-- Data records follows --

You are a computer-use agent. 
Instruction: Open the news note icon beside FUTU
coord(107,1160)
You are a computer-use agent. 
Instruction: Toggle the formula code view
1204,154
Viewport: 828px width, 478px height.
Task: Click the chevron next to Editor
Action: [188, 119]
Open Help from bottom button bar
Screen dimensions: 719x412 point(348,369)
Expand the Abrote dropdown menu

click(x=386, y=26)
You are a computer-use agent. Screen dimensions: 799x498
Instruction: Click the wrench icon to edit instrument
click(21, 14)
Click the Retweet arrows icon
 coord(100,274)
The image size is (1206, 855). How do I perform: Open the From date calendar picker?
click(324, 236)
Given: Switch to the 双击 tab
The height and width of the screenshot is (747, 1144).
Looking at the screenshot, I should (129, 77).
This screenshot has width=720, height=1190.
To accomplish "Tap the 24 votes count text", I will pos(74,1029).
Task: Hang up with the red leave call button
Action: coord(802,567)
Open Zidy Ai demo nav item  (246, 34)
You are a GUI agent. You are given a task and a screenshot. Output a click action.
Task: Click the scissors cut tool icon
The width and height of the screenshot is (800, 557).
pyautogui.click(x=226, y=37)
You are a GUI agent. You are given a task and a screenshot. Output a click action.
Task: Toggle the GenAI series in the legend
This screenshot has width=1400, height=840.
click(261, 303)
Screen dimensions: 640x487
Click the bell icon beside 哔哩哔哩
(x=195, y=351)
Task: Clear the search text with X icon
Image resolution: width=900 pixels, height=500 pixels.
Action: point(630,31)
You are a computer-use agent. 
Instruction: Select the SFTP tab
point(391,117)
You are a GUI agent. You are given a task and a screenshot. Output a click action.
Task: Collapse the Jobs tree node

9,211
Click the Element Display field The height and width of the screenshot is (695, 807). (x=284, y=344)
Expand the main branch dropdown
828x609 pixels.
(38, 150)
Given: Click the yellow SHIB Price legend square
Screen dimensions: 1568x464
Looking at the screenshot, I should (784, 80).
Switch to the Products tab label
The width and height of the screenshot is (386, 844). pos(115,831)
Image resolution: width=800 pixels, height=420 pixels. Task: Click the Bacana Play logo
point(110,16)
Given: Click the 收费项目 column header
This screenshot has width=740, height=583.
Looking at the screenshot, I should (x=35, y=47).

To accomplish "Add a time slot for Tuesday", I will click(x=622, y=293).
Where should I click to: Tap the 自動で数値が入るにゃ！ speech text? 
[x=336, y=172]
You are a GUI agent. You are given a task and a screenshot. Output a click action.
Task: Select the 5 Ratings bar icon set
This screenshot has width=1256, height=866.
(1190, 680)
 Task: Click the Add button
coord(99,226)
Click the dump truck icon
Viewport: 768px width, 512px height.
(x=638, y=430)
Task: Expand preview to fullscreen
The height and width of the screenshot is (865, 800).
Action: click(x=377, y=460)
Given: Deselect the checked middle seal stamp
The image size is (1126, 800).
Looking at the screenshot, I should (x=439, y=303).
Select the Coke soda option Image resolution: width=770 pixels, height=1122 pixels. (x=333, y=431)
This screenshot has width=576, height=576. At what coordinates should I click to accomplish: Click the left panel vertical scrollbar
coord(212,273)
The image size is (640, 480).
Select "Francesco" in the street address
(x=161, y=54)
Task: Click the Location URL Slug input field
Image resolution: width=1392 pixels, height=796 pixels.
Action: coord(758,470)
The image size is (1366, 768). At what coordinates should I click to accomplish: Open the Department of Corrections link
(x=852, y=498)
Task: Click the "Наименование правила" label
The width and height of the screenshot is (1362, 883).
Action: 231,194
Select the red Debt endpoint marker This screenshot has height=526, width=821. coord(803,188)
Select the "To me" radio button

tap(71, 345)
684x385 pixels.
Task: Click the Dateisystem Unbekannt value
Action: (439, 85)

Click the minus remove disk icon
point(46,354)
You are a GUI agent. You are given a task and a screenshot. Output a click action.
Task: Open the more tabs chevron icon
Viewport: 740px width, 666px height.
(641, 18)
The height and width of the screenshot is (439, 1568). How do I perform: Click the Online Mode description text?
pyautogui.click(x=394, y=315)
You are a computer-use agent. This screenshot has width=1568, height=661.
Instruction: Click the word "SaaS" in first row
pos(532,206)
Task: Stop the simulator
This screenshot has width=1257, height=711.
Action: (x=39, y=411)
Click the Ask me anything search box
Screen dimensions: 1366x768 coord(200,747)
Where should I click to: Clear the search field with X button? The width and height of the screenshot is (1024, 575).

-- Data records concluded --

→ **Exercise**
Each record above must be given again exactly as written.

→ **Response to the task**
You are a computer-use agent. 
Instruction: Open the news note icon beside FUTU
coord(107,1160)
You are a computer-use agent. 
Instruction: Toggle the formula code view
1204,154
Viewport: 828px width, 478px height.
Task: Click the chevron next to Editor
Action: [188, 119]
Open Help from bottom button bar
Screen dimensions: 719x412 point(348,369)
Expand the Abrote dropdown menu

click(x=386, y=26)
You are a computer-use agent. Screen dimensions: 799x498
Instruction: Click the wrench icon to edit instrument
click(21, 14)
Click the Retweet arrows icon
 coord(100,274)
The image size is (1206, 855). How do I perform: Open the From date calendar picker?
click(324, 236)
Given: Switch to the 双击 tab
The height and width of the screenshot is (747, 1144).
Looking at the screenshot, I should (129, 77).
This screenshot has width=720, height=1190.
To accomplish "Tap the 24 votes count text", I will pos(74,1029).
Task: Hang up with the red leave call button
Action: coord(802,567)
Open Zidy Ai demo nav item  (246, 34)
You are a GUI agent. You are given a task and a screenshot. Output a click action.
Task: Click the scissors cut tool icon
The width and height of the screenshot is (800, 557).
pyautogui.click(x=226, y=37)
You are a GUI agent. You are given a task and a screenshot. Output a click action.
Task: Toggle the GenAI series in the legend
This screenshot has width=1400, height=840.
click(261, 303)
Screen dimensions: 640x487
Click the bell icon beside 哔哩哔哩
(x=195, y=351)
Task: Clear the search text with X icon
Image resolution: width=900 pixels, height=500 pixels.
Action: point(630,31)
You are a computer-use agent. 
Instruction: Select the SFTP tab
point(391,117)
You are a GUI agent. You are given a task and a screenshot. Output a click action.
Task: Collapse the Jobs tree node

9,211
Click the Element Display field The height and width of the screenshot is (695, 807). (x=284, y=344)
Expand the main branch dropdown
828x609 pixels.
(38, 150)
Given: Click the yellow SHIB Price legend square
Screen dimensions: 1568x464
Looking at the screenshot, I should (784, 80).
Switch to the Products tab label
The width and height of the screenshot is (386, 844). pos(115,831)
Image resolution: width=800 pixels, height=420 pixels. Task: Click the Bacana Play logo
point(110,16)
Given: Click the 收费项目 column header
This screenshot has width=740, height=583.
Looking at the screenshot, I should (x=35, y=47).

To accomplish "Add a time slot for Tuesday", I will click(x=622, y=293).
Where should I click to: Tap the 自動で数値が入るにゃ！ speech text? 
[x=336, y=172]
You are a GUI agent. You are given a task and a screenshot. Output a click action.
Task: Select the 5 Ratings bar icon set
This screenshot has width=1256, height=866.
(1190, 680)
 Task: Click the Add button
coord(99,226)
Click the dump truck icon
Viewport: 768px width, 512px height.
(x=638, y=430)
Task: Expand preview to fullscreen
The height and width of the screenshot is (865, 800).
Action: click(x=377, y=460)
Given: Deselect the checked middle seal stamp
The image size is (1126, 800).
Looking at the screenshot, I should (x=439, y=303).
Select the Coke soda option Image resolution: width=770 pixels, height=1122 pixels. (x=333, y=431)
This screenshot has width=576, height=576. At what coordinates should I click to accomplish: Click the left panel vertical scrollbar
coord(212,273)
The image size is (640, 480).
Select "Francesco" in the street address
(x=161, y=54)
Task: Click the Location URL Slug input field
Image resolution: width=1392 pixels, height=796 pixels.
Action: coord(758,470)
The image size is (1366, 768). At what coordinates should I click to accomplish: Open the Department of Corrections link
(x=852, y=498)
Task: Click the "Наименование правила" label
The width and height of the screenshot is (1362, 883).
Action: 231,194
Select the red Debt endpoint marker This screenshot has height=526, width=821. coord(803,188)
Select the "To me" radio button

tap(71, 345)
684x385 pixels.
Task: Click the Dateisystem Unbekannt value
Action: (439, 85)

Click the minus remove disk icon
point(46,354)
You are a GUI agent. You are given a task and a screenshot. Output a click action.
Task: Open the more tabs chevron icon
Viewport: 740px width, 666px height.
(641, 18)
The height and width of the screenshot is (439, 1568). How do I perform: Click the Online Mode description text?
pyautogui.click(x=394, y=315)
You are a computer-use agent. This screenshot has width=1568, height=661.
Instruction: Click the word "SaaS" in first row
pos(532,206)
Task: Stop the simulator
This screenshot has width=1257, height=711.
Action: (x=39, y=411)
Click the Ask me anything search box
Screen dimensions: 1366x768 coord(200,747)
Where should I click to: Clear the search field with X button? The width and height of the screenshot is (1024, 575).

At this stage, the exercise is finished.